I got halfway through this post and thought "Dang it @Don Konipol this might be a rare occasion where we disagree."  Then I read the second half and said to myself, "nope, Don has it right once again."  (Except that the post title says "why most syndications fail", when I think it's more like "some" fail, not "most".)

I've stressed more times than I can remember, on these forums, on podcasts and in my book, that alignment of interest isn't a thing in passive real estate syndications.  And I've preached that it's so important to emphasize the sponsor's experience, track record, and length of time in business when selecting investments.

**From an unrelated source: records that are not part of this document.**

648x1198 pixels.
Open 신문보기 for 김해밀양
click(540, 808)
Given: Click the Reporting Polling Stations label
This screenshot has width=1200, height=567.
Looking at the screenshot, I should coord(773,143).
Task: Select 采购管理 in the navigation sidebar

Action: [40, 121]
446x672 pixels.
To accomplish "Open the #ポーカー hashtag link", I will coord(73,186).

Skin in the game is important but I don't define it by how much money the sponsor has invested in the deal.  Real skin in the game is how deeply the sponsor's livelihood depends on their reputation.  As you said, Don, "taking the very long term view".  As a syndication sponsor myself I know that I value my reputation more than I value "doing deals" or even earning fees.  It's taken me three decades to build up a reputation that I can destroy in a second--that's real alignment.

Another important thing to look for (but also hard to quantify reliably) is the sponsor's financial strength.  Are they sound enough to stay in business if they buy absolutely nothing for five years?  This is the problem with moonlighting syndication sponsors who are living fee-to-fee: if they don't transact, they become strained.  If they are strained, they have to look for income elsewhere.  When times get tough this often means abandoning their investors and going back to a W-2 somewhere.  

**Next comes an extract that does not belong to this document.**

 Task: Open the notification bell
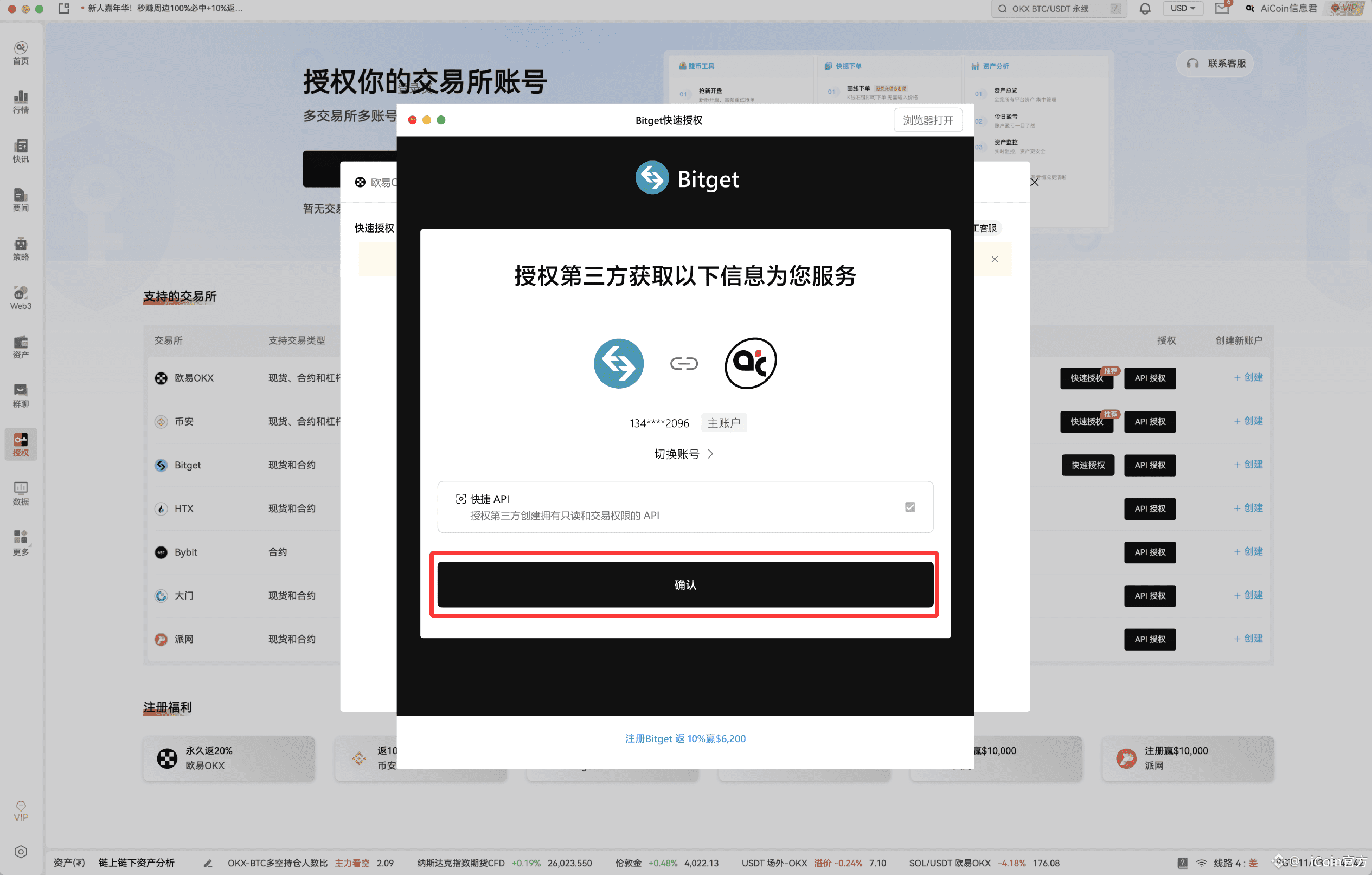point(1145,8)
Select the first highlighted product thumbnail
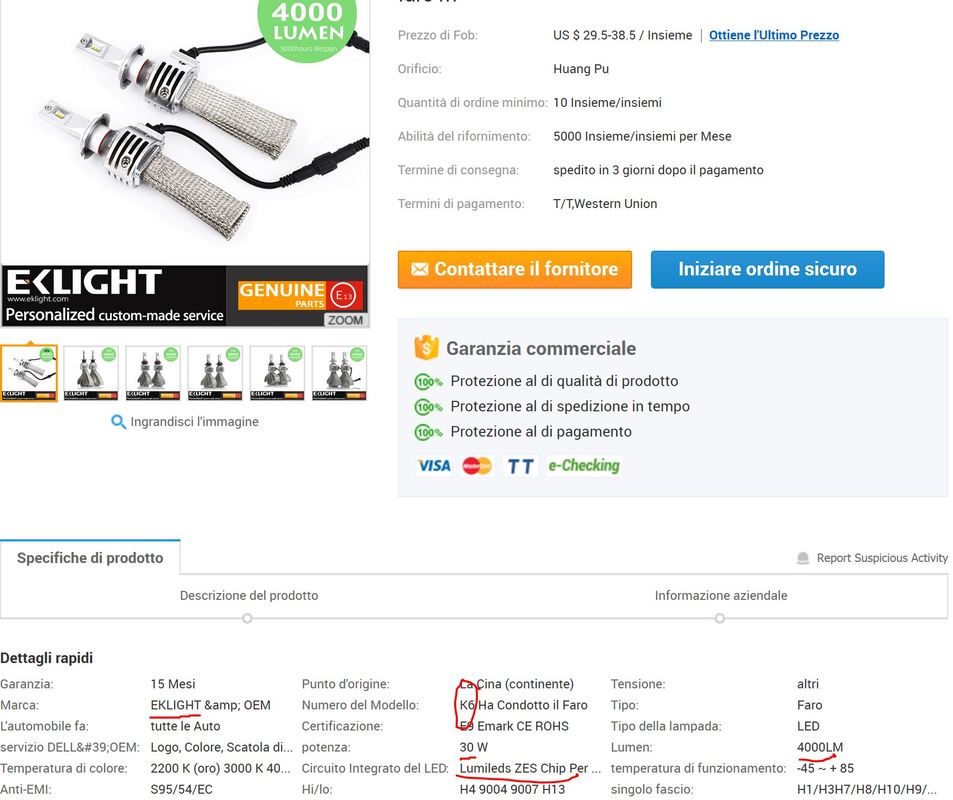 point(29,373)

Invest with sponsors who have been around the block, have a reputation to protect, a track record and experience.  Any other sponsor profile is gambling, not investing--which is fine if that is your intent, but see it for what it is and keep your exposure small enough to not injure you if you bet on black and the bead stops on red.

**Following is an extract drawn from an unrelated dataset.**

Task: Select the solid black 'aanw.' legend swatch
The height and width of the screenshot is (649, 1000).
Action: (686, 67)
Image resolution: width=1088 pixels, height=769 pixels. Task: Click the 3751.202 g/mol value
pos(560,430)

So why do "some" syndications fail?  1. Market failure (adverse market conditions).  2.  Structural failure (bad financing, improper capital stack, paid too much for acquisition).  3. Sponsor failure (lack of experience/skill, partnership breakup, bad management, crime/fraud).  Most often a market failure exposes an underlying sponsor and/or structural failure and that results in disaster.  Strong bull markets conceal sponsor and structural failures really well and allow a lot of these deals to exit and make the sponsor look brilliant when really they were lucky.  Invest with good sponsors using a good structure, and you can survive a market failure.